• **EXERCISE PROMPT**
Write out the records beneath this line exactly as they appear, minus any images.

Start of RECORDS PROVIDED

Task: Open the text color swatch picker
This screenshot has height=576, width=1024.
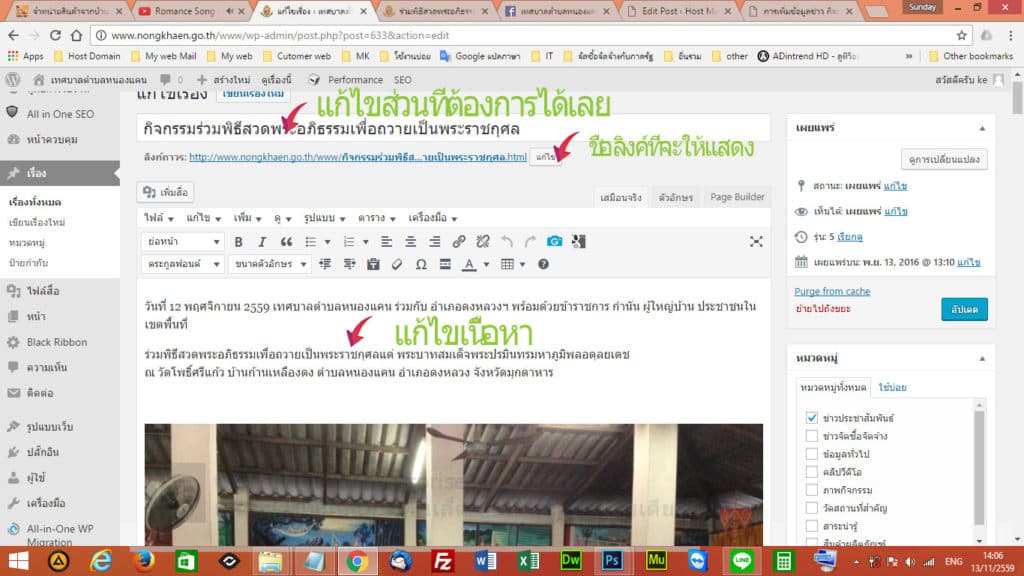Action: tap(469, 264)
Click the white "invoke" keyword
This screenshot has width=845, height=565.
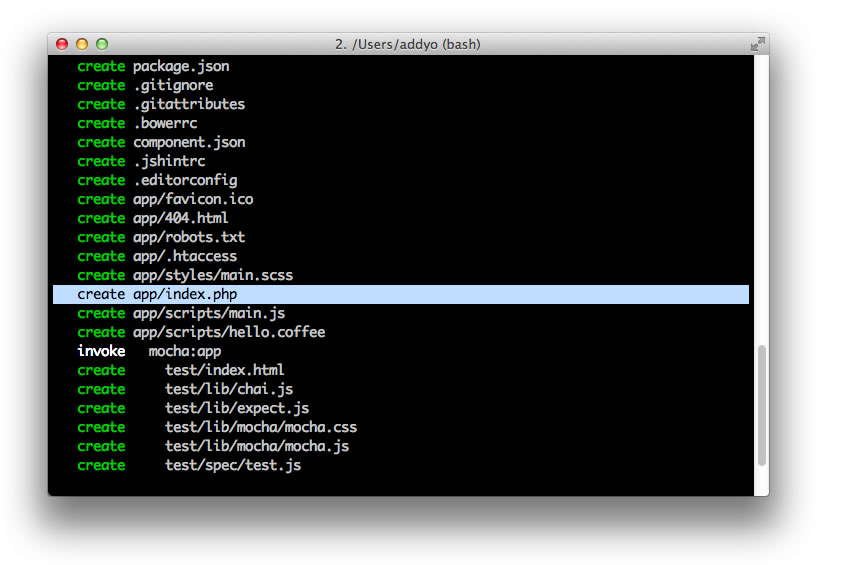101,351
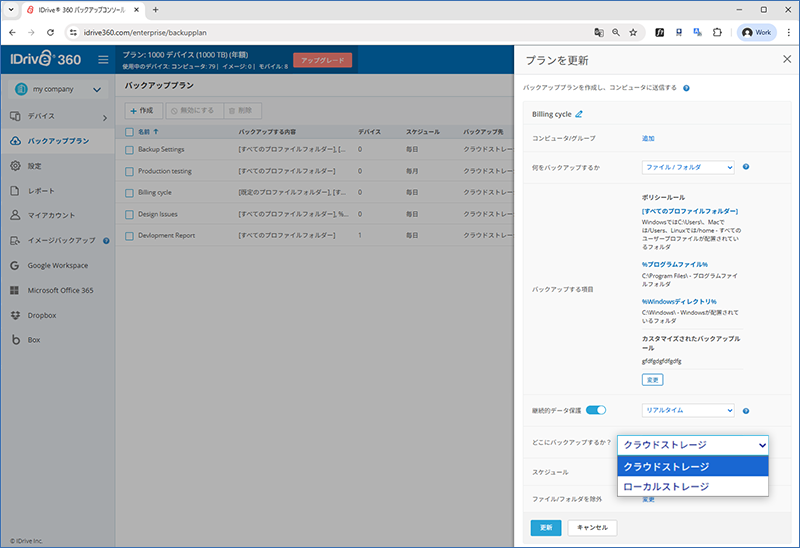The height and width of the screenshot is (548, 800).
Task: Select the Design Issues plan checkbox
Action: 129,214
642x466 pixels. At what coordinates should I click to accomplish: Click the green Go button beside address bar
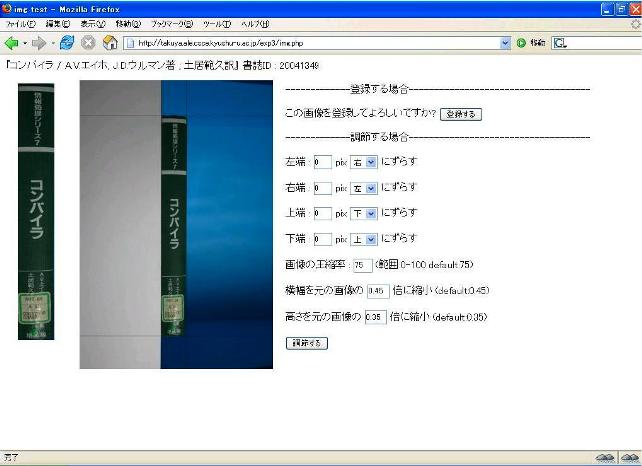[x=520, y=43]
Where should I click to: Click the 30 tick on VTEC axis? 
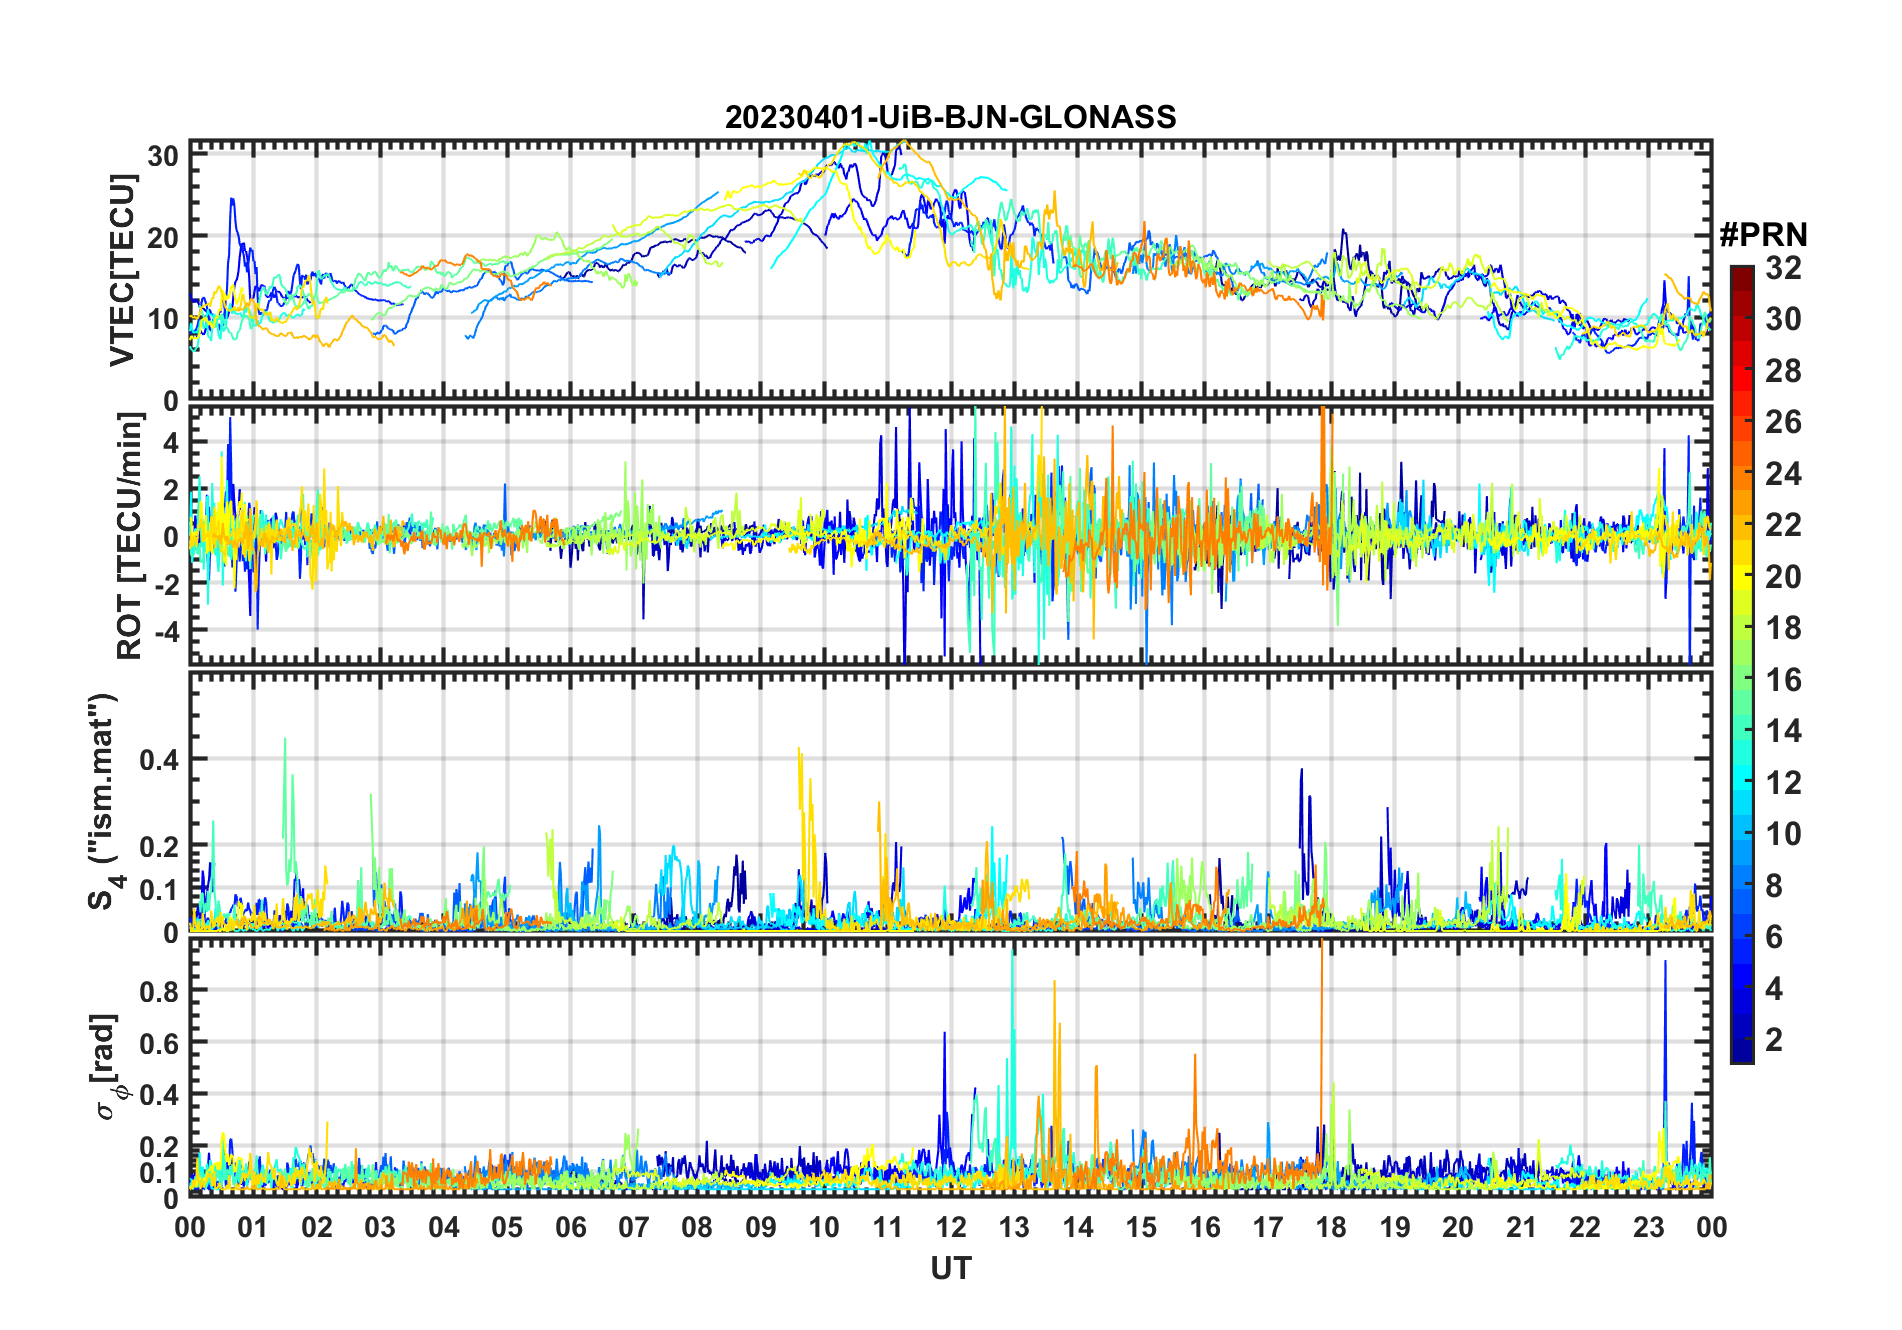pos(163,156)
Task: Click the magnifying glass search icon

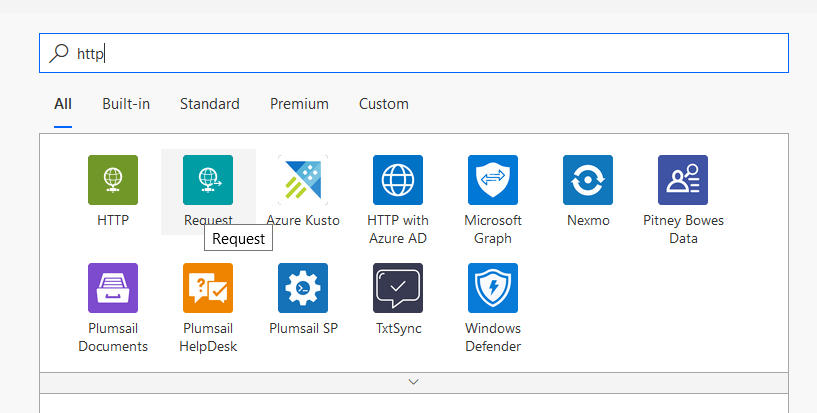Action: pyautogui.click(x=60, y=53)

End of RECORDS PROVIDED

• **EXPECTED ANSWER**
Task: Open the text color swatch picker
This screenshot has height=576, width=1024.
Action: tap(469, 264)
Click the white "invoke" keyword
This screenshot has width=845, height=565.
101,351
The height and width of the screenshot is (548, 800).
Task: Select the Design Issues plan checkbox
Action: 129,214
642x466 pixels. At what coordinates should I click to accomplish: Click the green Go button beside address bar
[x=520, y=43]
Where should I click to: Click the 30 tick on VTEC axis? 
pos(163,156)
Task: Click the magnifying glass search icon

Action: pyautogui.click(x=60, y=53)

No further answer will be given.